Maximum Principle for General Controlled Systems Driven by Fractional Brownian Motions

TL;DR

This paper establishes a maximum principle for optimal control of systems driven by fractional Brownian motions with Hurst parameter greater than 1/2, using Malliavin calculus and stochastic analysis.

Contribution

It develops a new maximum principle involving backward stochastic differential equations and Malliavin derivatives for systems driven by fractional Brownian motions.

Findings

Derived a maximum principle for fractional Brownian motion-driven systems.

Extended classical maximum principle to systems with partial information.
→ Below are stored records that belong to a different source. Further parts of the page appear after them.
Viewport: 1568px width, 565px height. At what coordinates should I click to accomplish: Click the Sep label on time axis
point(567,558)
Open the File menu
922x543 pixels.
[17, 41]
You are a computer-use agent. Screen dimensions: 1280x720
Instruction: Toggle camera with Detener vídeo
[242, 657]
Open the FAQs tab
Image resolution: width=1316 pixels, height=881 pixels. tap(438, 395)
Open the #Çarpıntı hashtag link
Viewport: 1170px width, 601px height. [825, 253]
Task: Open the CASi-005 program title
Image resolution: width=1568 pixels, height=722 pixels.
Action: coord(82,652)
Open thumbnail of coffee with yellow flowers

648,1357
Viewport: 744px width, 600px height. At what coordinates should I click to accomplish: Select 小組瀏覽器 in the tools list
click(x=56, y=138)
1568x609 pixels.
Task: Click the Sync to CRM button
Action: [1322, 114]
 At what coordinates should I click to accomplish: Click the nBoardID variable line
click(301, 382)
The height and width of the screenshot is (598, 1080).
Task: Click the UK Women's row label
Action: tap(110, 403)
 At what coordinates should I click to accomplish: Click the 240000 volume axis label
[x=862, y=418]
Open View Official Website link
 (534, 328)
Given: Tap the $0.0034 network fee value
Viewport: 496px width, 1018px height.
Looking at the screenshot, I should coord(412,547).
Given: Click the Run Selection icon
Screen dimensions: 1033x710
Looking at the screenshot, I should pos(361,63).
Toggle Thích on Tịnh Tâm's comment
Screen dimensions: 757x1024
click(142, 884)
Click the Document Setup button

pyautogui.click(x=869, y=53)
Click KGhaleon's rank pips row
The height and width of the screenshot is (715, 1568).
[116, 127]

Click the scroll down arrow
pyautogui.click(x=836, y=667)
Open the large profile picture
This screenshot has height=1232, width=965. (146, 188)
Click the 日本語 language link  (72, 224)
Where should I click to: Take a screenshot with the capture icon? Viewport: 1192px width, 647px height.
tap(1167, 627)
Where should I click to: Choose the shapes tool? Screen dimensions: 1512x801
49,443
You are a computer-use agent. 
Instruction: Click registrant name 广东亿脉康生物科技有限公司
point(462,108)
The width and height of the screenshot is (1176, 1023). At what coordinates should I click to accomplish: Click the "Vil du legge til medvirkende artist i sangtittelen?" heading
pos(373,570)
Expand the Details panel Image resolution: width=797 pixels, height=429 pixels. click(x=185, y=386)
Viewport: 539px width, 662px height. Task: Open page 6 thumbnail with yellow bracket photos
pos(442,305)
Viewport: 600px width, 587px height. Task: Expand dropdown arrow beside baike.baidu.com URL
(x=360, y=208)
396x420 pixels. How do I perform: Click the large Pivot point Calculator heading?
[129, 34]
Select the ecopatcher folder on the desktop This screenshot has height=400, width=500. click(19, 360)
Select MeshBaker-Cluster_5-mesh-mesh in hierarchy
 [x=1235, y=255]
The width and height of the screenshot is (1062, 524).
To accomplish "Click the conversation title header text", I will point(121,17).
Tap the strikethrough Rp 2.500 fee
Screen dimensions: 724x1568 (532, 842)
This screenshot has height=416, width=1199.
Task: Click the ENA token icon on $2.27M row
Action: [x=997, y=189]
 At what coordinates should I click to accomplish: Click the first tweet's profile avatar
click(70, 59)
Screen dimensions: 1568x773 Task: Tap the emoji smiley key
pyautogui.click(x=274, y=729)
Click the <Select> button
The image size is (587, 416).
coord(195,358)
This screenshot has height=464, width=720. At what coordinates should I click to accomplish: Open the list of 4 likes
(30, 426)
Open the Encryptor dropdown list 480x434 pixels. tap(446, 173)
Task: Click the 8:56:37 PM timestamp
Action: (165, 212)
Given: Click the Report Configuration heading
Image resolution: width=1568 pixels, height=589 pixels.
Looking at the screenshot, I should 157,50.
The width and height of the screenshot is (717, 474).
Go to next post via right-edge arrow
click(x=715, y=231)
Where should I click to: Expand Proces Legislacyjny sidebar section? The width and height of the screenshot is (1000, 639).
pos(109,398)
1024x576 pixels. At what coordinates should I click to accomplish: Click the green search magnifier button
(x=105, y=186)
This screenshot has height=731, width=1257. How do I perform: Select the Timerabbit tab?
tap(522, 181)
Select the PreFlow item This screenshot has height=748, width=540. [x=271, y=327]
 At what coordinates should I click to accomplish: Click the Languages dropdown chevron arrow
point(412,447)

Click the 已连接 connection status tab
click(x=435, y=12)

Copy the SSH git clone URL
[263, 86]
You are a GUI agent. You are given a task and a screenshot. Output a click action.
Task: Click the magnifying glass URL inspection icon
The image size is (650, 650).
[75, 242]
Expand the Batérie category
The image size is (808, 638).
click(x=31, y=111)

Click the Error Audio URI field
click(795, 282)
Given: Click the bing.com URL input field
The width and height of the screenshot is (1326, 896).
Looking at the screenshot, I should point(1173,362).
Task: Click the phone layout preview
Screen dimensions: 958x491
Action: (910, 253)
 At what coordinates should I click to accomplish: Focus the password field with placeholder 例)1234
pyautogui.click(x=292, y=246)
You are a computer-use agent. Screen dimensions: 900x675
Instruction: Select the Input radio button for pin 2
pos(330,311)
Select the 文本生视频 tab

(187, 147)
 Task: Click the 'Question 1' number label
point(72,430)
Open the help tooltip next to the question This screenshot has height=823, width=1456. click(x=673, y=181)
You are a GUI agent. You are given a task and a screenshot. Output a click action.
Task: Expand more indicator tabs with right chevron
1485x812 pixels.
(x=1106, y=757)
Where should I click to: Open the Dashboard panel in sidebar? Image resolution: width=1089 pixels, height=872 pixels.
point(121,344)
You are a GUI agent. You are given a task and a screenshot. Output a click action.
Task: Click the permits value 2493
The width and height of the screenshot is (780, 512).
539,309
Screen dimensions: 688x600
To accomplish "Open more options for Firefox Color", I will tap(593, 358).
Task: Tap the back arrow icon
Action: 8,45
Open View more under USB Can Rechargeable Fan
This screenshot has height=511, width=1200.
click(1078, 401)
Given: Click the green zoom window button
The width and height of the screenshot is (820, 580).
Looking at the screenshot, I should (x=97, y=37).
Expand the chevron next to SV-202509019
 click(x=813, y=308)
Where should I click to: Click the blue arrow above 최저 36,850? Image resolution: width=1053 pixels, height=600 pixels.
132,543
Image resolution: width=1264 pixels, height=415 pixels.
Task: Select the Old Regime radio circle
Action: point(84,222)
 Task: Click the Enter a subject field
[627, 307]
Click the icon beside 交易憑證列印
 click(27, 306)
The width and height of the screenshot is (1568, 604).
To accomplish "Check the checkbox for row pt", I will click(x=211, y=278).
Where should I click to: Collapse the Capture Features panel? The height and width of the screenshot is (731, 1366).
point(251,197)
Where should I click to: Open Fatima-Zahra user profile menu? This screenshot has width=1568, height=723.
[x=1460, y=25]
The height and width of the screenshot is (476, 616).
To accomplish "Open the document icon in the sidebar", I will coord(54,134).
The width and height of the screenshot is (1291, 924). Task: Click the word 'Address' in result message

Developed new stochastic analysis tools for fractional systems.

Abstract

We obtain a maximum principle for stochastic control problem of general controlled stochastic differential systems driven by fractional Brownian motions (of Hurst parameter $H>1/2$). This maximum principle specifies a system of equations that the optimal control must satisfy (necessary condition for the optimal control). This system of equations consists of a backward stochastic differential equation driven by both fractional Brownian motion and the corresponding underlying standard Brownian motion. In addition to this backward equation, the maximum principle also involves the Malliavin derivatives. Our approach is to use conditioning and Malliavin calculus. To arrive at our maximum principle we need to develop some new results of stochastic analysis of the controlled systems driven by fractional Brownian motions via fractional calculus. Our approach of conditioning and Malliavin calculus is also applied to classical system driven by standard Brownian motion while the controller has only partial information. As a straightforward consequence, the classical maximum principle is also deduced in this more natural and simpler way.